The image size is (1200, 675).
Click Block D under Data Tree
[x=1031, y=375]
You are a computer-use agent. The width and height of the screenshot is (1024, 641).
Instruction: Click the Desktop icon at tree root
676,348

------------------------------------------------------------------------

- [TO DO] Type out all of the material again, word for word.

- [RESULT FOR THIS EXERCISE]
The image size is (1200, 675).
Click Block D under Data Tree
[x=1031, y=375]
You are a computer-use agent. The width and height of the screenshot is (1024, 641).
Instruction: Click the Desktop icon at tree root
676,348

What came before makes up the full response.